* **PROMPT**: Counting only lines that contain "computer", how many are there in the records below? Give the figure alone.

╭──

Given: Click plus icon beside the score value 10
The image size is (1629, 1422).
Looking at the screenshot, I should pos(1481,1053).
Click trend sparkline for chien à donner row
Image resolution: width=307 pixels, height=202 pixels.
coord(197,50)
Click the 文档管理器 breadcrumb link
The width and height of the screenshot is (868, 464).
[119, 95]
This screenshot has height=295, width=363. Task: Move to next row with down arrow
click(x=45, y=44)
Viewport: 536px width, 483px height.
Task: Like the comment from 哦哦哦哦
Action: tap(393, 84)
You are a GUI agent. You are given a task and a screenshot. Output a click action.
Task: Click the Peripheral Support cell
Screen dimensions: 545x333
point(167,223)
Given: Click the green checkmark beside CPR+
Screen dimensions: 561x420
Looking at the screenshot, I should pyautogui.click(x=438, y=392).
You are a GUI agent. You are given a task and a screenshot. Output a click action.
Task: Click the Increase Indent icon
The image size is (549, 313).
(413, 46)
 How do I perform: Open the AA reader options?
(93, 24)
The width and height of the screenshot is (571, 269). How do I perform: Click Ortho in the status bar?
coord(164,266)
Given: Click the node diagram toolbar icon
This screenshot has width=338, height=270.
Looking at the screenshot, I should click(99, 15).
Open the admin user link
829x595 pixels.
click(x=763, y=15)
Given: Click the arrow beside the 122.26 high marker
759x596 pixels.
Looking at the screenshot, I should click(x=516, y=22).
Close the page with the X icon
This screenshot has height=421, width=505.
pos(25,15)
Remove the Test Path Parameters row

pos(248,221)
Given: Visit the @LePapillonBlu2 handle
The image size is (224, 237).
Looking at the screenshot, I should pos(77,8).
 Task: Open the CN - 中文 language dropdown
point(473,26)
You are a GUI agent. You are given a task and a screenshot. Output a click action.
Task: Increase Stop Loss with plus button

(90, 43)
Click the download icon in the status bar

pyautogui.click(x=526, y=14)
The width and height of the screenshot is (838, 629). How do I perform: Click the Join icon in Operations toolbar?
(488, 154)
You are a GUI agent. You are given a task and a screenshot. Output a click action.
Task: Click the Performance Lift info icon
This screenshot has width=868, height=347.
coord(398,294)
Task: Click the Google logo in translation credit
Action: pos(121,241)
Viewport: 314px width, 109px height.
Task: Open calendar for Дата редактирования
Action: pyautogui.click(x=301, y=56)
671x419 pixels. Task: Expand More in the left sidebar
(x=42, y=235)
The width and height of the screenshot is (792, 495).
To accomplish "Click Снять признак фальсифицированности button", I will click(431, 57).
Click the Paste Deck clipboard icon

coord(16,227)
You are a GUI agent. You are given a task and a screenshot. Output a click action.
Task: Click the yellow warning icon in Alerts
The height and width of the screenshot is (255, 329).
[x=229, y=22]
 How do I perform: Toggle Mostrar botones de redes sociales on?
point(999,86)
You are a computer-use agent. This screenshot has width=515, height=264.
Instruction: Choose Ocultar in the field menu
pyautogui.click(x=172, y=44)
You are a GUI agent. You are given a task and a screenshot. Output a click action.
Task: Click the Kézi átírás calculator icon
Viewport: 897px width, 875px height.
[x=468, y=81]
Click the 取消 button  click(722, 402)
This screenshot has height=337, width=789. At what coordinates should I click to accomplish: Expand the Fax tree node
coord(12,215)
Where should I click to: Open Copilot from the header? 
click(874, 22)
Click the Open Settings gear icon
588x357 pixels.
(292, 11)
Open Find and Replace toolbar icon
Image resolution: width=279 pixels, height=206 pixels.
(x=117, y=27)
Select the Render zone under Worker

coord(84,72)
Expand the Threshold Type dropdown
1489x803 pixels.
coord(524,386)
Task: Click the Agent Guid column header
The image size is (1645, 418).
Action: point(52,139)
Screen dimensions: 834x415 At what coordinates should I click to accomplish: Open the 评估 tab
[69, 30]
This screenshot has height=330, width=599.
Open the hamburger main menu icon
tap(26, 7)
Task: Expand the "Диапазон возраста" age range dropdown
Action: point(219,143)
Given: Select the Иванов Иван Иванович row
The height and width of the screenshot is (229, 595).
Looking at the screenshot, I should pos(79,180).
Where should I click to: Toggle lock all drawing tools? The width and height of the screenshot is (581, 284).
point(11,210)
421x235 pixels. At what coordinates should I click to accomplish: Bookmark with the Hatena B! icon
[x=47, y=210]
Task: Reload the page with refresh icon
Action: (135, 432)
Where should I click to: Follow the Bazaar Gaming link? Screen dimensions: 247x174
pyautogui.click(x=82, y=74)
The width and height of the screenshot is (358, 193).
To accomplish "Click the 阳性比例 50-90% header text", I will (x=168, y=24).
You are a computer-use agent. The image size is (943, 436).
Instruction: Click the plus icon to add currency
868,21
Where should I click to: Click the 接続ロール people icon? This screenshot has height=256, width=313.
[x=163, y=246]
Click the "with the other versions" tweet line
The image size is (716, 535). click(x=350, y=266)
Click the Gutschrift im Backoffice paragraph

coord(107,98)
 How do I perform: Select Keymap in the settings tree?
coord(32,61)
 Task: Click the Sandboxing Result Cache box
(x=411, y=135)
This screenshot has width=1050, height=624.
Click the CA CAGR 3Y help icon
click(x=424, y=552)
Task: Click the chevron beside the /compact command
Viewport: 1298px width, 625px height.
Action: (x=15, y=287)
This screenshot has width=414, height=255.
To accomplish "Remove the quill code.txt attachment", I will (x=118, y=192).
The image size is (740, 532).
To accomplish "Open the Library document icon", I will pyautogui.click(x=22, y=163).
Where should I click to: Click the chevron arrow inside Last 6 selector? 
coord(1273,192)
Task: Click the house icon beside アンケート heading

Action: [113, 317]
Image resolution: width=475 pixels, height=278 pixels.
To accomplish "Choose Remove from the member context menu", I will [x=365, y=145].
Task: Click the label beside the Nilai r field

╰──

* **EXERCISE OUTPUT**: 2